Bark patterns and textures in the Plane tree. I am always looking for interesting patterns, colours, and textures wherever I go – particularly in all things natural. The Plane, usually the London Plane Platanus x hispanica (x acerfolia) is a very commonly occurring source for these features and is found in many streets and parks. I love the ever-changing appearance of the bark on Plane trees. They seem to be constantly shedding their bark. It is supposed to be a way of the trees getting rid of toxins – so Plane trees are perfectly adapted to urban environments where pollution levels are generally high.
The colour of a piece of bark depends on how new or how old it is – plus how wet or dehydrated it is. The newer basal lyers are more green or yellow, and the upper flaking pieces are browner. The lowermost layer of bark is superficially smooth but a close inspection reveals miniscule finger-like projections that are responsible for pushing away and detaching the layer above them. The upper layers of bark are rough and crusty.
The overall effect of the bark renewal process in Plane trees is a kaleidoscopic, multicoloured, and variably textured mosaic pattern.

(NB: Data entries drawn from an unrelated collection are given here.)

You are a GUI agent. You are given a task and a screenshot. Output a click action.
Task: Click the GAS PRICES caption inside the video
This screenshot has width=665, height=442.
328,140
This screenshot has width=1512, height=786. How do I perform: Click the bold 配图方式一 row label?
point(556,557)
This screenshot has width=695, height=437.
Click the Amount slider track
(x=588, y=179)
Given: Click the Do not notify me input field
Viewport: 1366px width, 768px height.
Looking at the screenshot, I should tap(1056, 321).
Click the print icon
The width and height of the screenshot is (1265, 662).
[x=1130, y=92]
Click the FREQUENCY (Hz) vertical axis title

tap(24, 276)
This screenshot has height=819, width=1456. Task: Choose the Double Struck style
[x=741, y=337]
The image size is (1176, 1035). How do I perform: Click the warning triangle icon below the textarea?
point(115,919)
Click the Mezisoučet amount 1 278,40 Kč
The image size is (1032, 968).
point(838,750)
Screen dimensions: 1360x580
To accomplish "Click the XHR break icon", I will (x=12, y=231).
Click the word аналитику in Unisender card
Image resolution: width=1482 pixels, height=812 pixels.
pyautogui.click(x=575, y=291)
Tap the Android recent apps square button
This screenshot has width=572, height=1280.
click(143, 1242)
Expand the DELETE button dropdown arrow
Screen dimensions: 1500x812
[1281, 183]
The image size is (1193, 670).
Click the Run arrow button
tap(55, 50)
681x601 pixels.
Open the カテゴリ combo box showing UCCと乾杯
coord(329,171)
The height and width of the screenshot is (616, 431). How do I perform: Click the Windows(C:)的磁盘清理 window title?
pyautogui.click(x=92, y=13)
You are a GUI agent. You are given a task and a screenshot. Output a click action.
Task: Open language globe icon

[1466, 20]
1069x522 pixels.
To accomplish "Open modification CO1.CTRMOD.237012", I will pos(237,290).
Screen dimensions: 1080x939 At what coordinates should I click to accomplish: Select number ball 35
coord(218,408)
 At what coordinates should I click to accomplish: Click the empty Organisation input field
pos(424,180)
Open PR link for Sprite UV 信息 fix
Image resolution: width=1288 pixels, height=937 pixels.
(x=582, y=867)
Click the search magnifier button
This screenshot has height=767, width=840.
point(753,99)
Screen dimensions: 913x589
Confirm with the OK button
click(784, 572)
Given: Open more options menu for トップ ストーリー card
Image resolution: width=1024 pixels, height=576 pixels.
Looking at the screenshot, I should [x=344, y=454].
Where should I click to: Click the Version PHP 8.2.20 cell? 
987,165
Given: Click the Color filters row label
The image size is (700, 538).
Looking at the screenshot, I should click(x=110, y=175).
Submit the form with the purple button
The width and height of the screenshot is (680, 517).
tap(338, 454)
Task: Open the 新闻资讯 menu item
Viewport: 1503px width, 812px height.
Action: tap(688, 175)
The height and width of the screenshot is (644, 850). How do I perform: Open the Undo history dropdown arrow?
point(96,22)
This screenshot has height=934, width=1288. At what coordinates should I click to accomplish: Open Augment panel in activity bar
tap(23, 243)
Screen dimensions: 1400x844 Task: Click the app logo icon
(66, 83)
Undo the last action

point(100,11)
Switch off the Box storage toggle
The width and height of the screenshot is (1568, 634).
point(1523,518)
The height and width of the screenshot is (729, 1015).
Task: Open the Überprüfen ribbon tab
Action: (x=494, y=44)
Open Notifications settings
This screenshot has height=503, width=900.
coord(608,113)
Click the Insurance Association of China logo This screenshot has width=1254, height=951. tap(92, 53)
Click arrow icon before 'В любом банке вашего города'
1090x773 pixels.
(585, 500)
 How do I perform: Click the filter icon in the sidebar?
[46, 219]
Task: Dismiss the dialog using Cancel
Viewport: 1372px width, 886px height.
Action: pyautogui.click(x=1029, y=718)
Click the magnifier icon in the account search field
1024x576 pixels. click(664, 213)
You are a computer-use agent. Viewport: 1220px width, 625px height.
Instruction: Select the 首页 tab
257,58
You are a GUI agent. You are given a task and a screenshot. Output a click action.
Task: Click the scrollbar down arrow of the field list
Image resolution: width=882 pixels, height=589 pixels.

Unfortunately, The London Plane in the UK is currently threatened by the Massaria fungus which has been found in as many as one of five mature trees in London’s royal parks, and one in twenty in Islington North London. This fungus lives symbiotically in the trees where it normally helps the trees to ‘self-prune’ but now a gradual drying up of the soil in which the trees grow (drought stress) has led to an imbalance in the relationship between the fungus and the tree – so that it has now become pathogenic. The activity of the fungus causes large main branches to dry out, splinter, and fall, in as little as three months from infection, creating a major potential danger. At the moment there are plans for a radical pruning of affected trees. [Source: Tree fungus shakes reign of London plane by Howard Swains in The Sunday Times 09.10.11]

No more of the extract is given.